**How to complete this task**
Each line from the one holding "Februari 2026 (33, 1494)" to the end of the listing below must be given again exactly as it appears.

**Data extract**
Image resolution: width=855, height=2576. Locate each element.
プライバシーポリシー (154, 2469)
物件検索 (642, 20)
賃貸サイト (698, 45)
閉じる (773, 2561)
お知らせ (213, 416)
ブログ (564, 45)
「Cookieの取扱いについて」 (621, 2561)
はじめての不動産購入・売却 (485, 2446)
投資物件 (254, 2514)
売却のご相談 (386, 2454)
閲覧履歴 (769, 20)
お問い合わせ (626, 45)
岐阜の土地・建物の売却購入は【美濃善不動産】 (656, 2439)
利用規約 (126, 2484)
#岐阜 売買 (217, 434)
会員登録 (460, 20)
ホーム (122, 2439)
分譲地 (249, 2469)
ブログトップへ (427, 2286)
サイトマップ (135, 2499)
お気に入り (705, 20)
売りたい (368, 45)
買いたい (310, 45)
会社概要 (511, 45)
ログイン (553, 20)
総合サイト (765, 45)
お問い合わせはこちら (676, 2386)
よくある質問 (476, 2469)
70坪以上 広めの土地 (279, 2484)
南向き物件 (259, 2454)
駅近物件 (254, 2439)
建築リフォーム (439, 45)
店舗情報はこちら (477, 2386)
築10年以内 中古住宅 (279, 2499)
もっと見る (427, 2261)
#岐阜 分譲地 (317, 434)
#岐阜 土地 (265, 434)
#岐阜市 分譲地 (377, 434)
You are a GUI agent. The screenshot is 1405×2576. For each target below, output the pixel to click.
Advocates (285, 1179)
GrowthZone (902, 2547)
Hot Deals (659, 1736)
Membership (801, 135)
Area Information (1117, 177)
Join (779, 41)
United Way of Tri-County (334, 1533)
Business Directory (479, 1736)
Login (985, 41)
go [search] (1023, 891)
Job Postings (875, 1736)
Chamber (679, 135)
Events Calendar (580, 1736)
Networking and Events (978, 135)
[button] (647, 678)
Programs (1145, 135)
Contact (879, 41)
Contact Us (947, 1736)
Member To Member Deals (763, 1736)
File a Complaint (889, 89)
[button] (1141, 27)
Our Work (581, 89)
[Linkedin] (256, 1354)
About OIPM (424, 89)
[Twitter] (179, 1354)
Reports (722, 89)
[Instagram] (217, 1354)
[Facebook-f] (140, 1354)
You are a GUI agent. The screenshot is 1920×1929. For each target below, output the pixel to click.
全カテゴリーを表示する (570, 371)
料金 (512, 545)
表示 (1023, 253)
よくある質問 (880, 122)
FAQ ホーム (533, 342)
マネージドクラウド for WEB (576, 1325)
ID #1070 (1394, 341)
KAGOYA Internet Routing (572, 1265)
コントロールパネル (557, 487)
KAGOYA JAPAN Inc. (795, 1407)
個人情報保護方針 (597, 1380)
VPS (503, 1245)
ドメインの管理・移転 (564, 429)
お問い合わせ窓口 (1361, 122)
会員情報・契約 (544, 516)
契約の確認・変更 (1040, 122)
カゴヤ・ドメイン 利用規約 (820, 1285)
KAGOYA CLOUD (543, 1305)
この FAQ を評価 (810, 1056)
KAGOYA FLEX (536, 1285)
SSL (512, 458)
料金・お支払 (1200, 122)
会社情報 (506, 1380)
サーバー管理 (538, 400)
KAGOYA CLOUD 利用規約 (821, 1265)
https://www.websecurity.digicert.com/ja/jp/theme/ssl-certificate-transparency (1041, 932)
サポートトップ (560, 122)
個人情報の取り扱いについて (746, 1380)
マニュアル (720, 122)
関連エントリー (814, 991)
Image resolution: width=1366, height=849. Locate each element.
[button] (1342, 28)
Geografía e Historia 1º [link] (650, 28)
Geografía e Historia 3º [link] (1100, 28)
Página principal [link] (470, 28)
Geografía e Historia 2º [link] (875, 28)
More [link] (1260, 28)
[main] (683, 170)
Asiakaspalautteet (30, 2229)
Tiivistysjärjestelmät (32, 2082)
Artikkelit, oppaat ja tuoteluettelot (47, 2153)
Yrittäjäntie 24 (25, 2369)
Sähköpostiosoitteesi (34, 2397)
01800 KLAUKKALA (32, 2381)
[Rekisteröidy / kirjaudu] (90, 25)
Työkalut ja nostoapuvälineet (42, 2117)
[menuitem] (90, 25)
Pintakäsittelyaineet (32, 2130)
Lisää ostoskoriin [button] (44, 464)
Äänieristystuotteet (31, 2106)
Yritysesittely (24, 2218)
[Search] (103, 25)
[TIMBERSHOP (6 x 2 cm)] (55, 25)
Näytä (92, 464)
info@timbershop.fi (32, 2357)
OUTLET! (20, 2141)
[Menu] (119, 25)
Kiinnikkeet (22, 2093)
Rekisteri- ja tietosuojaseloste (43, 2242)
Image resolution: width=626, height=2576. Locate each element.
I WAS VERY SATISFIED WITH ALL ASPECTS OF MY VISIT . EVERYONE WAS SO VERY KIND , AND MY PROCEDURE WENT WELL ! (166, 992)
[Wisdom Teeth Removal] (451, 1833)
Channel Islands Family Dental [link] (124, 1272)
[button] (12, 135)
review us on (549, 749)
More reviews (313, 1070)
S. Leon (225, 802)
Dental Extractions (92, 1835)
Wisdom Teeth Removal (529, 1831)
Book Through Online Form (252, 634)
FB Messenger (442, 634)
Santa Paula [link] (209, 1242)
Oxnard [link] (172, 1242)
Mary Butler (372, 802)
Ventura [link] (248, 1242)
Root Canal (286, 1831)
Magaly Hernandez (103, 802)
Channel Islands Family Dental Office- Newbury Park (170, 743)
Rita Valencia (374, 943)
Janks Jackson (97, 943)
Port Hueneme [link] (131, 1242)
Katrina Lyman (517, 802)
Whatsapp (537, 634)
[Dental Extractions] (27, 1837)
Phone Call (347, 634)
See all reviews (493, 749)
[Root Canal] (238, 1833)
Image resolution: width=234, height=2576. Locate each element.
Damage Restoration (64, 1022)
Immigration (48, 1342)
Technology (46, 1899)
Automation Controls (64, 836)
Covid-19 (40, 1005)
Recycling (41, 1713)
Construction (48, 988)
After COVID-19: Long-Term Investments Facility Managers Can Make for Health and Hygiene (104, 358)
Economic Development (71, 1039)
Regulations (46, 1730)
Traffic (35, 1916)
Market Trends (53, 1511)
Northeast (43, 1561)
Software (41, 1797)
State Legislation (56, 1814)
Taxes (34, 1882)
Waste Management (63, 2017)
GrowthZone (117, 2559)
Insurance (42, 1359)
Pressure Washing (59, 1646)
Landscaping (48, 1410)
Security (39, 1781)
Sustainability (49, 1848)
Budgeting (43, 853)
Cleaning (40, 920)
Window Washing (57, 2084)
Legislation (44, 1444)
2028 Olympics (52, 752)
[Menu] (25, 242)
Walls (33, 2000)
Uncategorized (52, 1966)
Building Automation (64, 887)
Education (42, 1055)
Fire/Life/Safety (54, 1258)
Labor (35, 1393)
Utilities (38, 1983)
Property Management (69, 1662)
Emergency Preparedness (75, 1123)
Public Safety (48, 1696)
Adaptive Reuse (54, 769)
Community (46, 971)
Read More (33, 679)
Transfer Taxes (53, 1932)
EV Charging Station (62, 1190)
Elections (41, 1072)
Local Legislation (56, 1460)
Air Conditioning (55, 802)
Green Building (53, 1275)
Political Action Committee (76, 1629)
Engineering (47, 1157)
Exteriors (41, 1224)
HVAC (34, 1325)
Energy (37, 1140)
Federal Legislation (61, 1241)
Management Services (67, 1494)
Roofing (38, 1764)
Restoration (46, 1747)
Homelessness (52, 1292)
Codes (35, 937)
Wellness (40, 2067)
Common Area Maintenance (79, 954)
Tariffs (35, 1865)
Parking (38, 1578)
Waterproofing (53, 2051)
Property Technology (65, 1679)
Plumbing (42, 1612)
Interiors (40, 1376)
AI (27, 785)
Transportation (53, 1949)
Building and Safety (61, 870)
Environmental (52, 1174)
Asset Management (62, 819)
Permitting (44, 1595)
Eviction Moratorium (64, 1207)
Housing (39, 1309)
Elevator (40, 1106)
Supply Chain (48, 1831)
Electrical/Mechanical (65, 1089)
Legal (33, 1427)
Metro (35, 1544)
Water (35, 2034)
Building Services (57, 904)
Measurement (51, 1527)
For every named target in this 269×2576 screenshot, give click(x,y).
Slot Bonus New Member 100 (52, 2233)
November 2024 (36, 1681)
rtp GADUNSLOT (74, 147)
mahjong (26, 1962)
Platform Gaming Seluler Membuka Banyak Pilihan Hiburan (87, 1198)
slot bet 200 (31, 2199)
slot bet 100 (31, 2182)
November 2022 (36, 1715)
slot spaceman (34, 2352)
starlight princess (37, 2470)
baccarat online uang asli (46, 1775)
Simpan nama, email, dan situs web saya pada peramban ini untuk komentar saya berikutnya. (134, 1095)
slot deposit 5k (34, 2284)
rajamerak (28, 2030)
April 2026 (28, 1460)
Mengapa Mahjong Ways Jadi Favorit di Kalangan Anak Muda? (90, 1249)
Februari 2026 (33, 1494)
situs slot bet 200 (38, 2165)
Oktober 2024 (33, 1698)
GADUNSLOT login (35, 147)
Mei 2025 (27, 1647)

**Answer for the task**
Februari 2026 (33, 1494)
situs slot bet 200 (38, 2165)
Oktober 2024 (33, 1698)
GADUNSLOT login (35, 147)
Mei 2025 (27, 1647)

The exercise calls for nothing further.